Yet the Shepherd-lover who speaks in 6:8–9 does not speak at all in terms of this fear. Fear like that is done away with in true holy love. The inclusio may extend further, or at least be explained in the retort by the bride when she says to the harem women who want her not to look away (But to turn back, or return). She retorts:

Why should you look upon the Shulammite as upon a dance before two armies? (v.13b emphasis mine)

Babylon the whores want to gaze at the church and call the church back to their ways, but the church will remain faithful from within, by the power of grace. The church will bear glory that is not fearsome to Christ our Shepherd, but lovely and pure. There is quite a difference between Solomon and Christ. Both view the same “dance” both they interpret the evidence differently.

Inclusio as a literary device steers the ship here to simply make us see the subject to be dealt with at hand—namely the perplexingly fearful view of the bride by Solomon. Some may wonder the difference between this and a chiasm. A chiasm is another literary device which has parallels on both sides leading to a center mountainous point or focus.

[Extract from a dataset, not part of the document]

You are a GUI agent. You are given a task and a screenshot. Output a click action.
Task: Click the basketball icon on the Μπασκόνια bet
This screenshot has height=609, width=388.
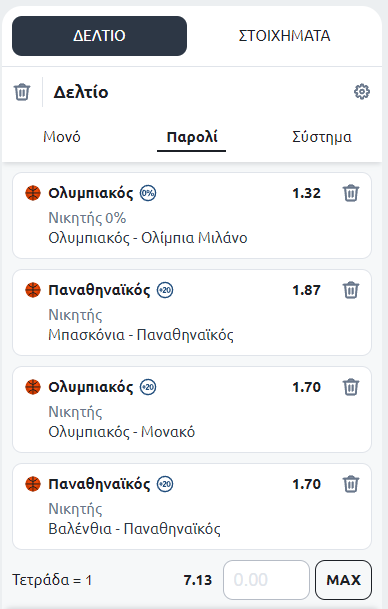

The difference there is the center item of focus determines the meaning in poetry, whereas in the Inclusio, the bookends are show to hold the words together and demand we work with that idea from the outside in. Chiasm makes us work the words and ideas from the inside out. Solomon is certainly on the outside and he can’t really get into this idea of pure and holy love that is reserved for one man and one woman. The Song critiques him through and through by rebukes from both the Shepherd-lover as well as the bride herself. Her gaze terrifies him, but her gaze delights her true Shepherd-lover.